The problem
Format every line of the data below as a JSON list of strings, one string per line, and leave out any blank lines.

Exercise input
---*---
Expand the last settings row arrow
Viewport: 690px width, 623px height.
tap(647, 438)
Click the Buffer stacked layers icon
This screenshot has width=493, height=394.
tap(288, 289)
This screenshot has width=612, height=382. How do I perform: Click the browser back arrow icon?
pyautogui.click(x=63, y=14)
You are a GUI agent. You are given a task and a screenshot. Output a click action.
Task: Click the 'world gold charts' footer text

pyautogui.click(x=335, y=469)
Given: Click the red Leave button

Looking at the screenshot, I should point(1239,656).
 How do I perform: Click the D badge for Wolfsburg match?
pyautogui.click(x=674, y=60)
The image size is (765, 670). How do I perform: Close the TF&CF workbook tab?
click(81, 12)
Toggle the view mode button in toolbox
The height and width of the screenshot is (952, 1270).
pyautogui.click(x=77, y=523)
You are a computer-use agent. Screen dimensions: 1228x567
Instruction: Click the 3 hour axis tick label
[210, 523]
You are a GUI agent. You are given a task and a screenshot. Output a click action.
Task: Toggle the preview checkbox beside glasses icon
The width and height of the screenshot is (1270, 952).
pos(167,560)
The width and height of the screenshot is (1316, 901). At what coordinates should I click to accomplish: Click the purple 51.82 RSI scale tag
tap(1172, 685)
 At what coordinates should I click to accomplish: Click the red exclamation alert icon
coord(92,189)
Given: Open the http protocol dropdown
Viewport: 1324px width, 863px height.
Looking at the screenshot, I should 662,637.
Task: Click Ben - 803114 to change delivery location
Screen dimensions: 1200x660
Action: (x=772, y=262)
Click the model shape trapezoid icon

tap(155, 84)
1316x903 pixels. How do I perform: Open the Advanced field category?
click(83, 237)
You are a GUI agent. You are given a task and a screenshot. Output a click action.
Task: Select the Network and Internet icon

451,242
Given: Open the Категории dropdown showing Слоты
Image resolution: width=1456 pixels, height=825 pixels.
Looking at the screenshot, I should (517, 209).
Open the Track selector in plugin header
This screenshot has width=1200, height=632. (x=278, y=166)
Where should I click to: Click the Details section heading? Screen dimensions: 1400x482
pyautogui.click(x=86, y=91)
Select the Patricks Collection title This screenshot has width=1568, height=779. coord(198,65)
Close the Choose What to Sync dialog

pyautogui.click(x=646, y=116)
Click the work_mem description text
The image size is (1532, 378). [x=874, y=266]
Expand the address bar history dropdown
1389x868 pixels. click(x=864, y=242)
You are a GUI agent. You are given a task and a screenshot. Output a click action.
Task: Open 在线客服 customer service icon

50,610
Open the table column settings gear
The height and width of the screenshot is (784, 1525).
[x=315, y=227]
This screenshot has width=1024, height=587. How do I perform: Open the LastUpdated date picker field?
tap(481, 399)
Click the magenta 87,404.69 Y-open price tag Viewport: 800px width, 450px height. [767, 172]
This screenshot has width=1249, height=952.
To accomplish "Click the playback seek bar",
---*---
In response
[
  "Expand the last settings row arrow",
  "Viewport: 690px width, 623px height.",
  "tap(647, 438)",
  "Click the Buffer stacked layers icon",
  "This screenshot has width=493, height=394.",
  "tap(288, 289)",
  "This screenshot has width=612, height=382. How do I perform: Click the browser back arrow icon?",
  "pyautogui.click(x=63, y=14)",
  "You are a GUI agent. You are given a task and a screenshot. Output a click action.",
  "Task: Click the 'world gold charts' footer text",
  "pyautogui.click(x=335, y=469)",
  "Given: Click the red Leave button",
  "Looking at the screenshot, I should point(1239,656).",
  " How do I perform: Click the D badge for Wolfsburg match?",
  "pyautogui.click(x=674, y=60)",
  "The image size is (765, 670). How do I perform: Close the TF&CF workbook tab?",
  "click(81, 12)",
  "Toggle the view mode button in toolbox",
  "The height and width of the screenshot is (952, 1270).",
  "pyautogui.click(x=77, y=523)",
  "You are a computer-use agent. Screen dimensions: 1228x567",
  "Instruction: Click the 3 hour axis tick label",
  "[210, 523]",
  "You are a GUI agent. You are given a task and a screenshot. Output a click action.",
  "Task: Toggle the preview checkbox beside glasses icon",
  "The width and height of the screenshot is (1270, 952).",
  "pos(167,560)",
  "The width and height of the screenshot is (1316, 901). At what coordinates should I click to accomplish: Click the purple 51.82 RSI scale tag",
  "tap(1172, 685)",
  " At what coordinates should I click to accomplish: Click the red exclamation alert icon",
  "coord(92,189)",
  "Given: Open the http protocol dropdown",
  "Viewport: 1324px width, 863px height.",
  "Looking at the screenshot, I should 662,637.",
  "Task: Click Ben - 803114 to change delivery location",
  "Screen dimensions: 1200x660",
  "Action: (x=772, y=262)",
  "Click the model shape trapezoid icon",
  "tap(155, 84)",
  "1316x903 pixels. How do I perform: Open the Advanced field category?",
  "click(83, 237)",
  "You are a GUI agent. You are given a task and a screenshot. Output a click action.",
  "Task: Select the Network and Internet icon",
  "451,242",
  "Given: Open the Категории dropdown showing Слоты",
  "Image resolution: width=1456 pixels, height=825 pixels.",
  "Looking at the screenshot, I should (517, 209).",
  "Open the Track selector in plugin header",
  "This screenshot has width=1200, height=632. (x=278, y=166)",
  "Where should I click to: Click the Details section heading? Screen dimensions: 1400x482",
  "pyautogui.click(x=86, y=91)",
  "Select the Patricks Collection title This screenshot has width=1568, height=779. coord(198,65)",
  "Close the Choose What to Sync dialog",
  "pyautogui.click(x=646, y=116)",
  "Click the work_mem description text",
  "The image size is (1532, 378). [x=874, y=266]",
  "Expand the address bar history dropdown",
  "1389x868 pixels. click(x=864, y=242)",
  "You are a GUI agent. You are given a task and a screenshot. Output a click action.",
  "Task: Open 在线客服 customer service icon",
  "50,610",
  "Open the table column settings gear",
  "The height and width of the screenshot is (784, 1525).",
  "[x=315, y=227]",
  "This screenshot has width=1024, height=587. How do I perform: Open the LastUpdated date picker field?",
  "tap(481, 399)",
  "Click the magenta 87,404.69 Y-open price tag Viewport: 800px width, 450px height. [767, 172]",
  "This screenshot has width=1249, height=952.",
  "To accomplish \"Click the playback seek bar\","
]